Ryan permaneció en silencio un momento, con los ojos fijos en ella.
—Está desesperado, Amelia.
Lo vi en su cara hoy.
No estaba aquí como un hombre de negocios, sino como un hombre que intenta recuperar a la fuerza algo que sabe que ha perdido.
El pecho de Amelia se oprimió al oír sus palabras.
Se aferró a los brazos de la silla, obligándose a mantener la compostura.
—«Perdido» es la palabra correcta —dijo con firmeza—.
Porque lo que teníamos se acabó.
Muerto.
Lo enterré el día que salí de su casa.
Ryan exhaló lentamente, se acercó más y bajó la voz.
—Lo sé.
Y no confío en él.
Los de su tipo seguirán intentándolo, Amelia.
No se detendrá.
Tienes que estar preparada.
Apretó los labios y se quedó mirando las pulcras hileras de informes que tenía delante, aunque las palabras se desdibujaron hasta convertirse en nada.

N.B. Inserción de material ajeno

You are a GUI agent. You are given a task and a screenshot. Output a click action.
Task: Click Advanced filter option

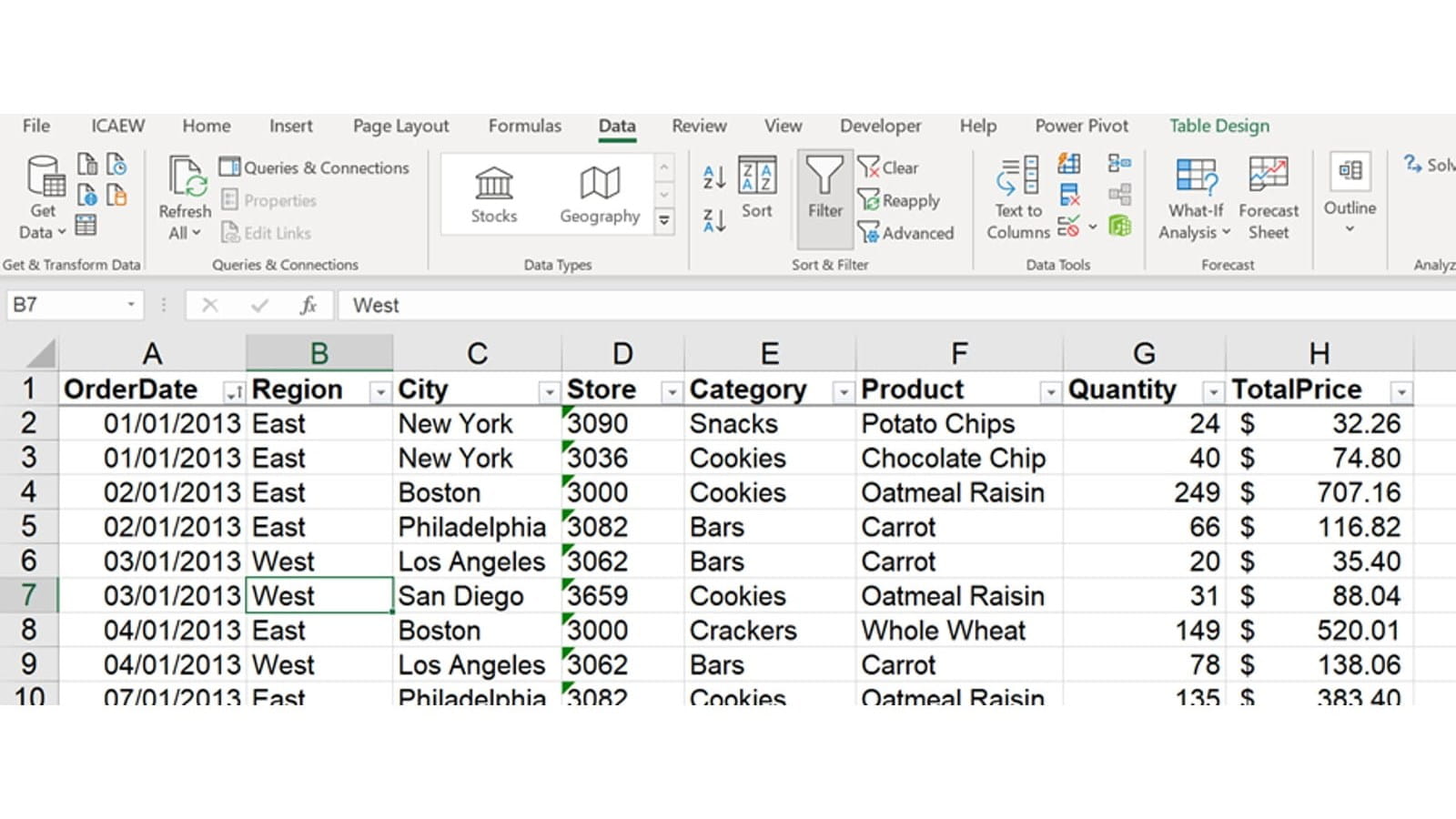tap(906, 233)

Recordó la forma en que Adrián la había mirado durante la reunión de la junta, destrozado, casi suplicante.
Y luego, cómo había comprado ropa y flores solo para que ella las regalara sin pensárselo dos veces.
Una parte de ella se sintió reivindicada.
Otra parte, sin embargo, una parte inoportuna, se sintió inquieta.
Su silencio se prolongó tanto que Ryan se inclinó más, estudiando su rostro.
—¿Hice lo correcto al mantenerlo alejado de ti?
—preguntó en voz baja.
Ella lo miró, encontrándose con su mirada firme.
Por un momento, no solo vio a su asistente, no solo al hombre que la ayudaba a mantener su vida a flote, sino a alguien ferozmente protector, alguien que ocupaba el vacío donde su marido había fallado.
—Lo hiciste —dijo finalmente, con voz firme pero baja—.
Porque si hubiera entrado aquí, Ryan… no sé qué podría haber hecho.
Ryan asintió brevemente, y sus hombros se relajaron ligeramente.
—Bien.
Entonces seguiré haciéndolo.
Mientras siga apareciendo, tendrá que pasar por encima de mí.
Amelia volvió a reclinarse en su silla, exhalando bruscamente.
—Que lo intente.
Si Adrián cree que puede engatusarme para que vuelva, está a punto de descubrir que Amelia Cole no es la misma mujer que dejó atrás.
Pero incluso mientras lo decía, su mente reproducía el leve tartamudeo en la voz de él, la mirada en sus ojos, el inconfundible arrepentimiento.
Lo desechó rápidamente, apartando el pensamiento.
—No —se susurró a sí misma, más a su corazón que a Ryan—.
Tomó su decisión.
Y ahora, yo también he tomado la mía.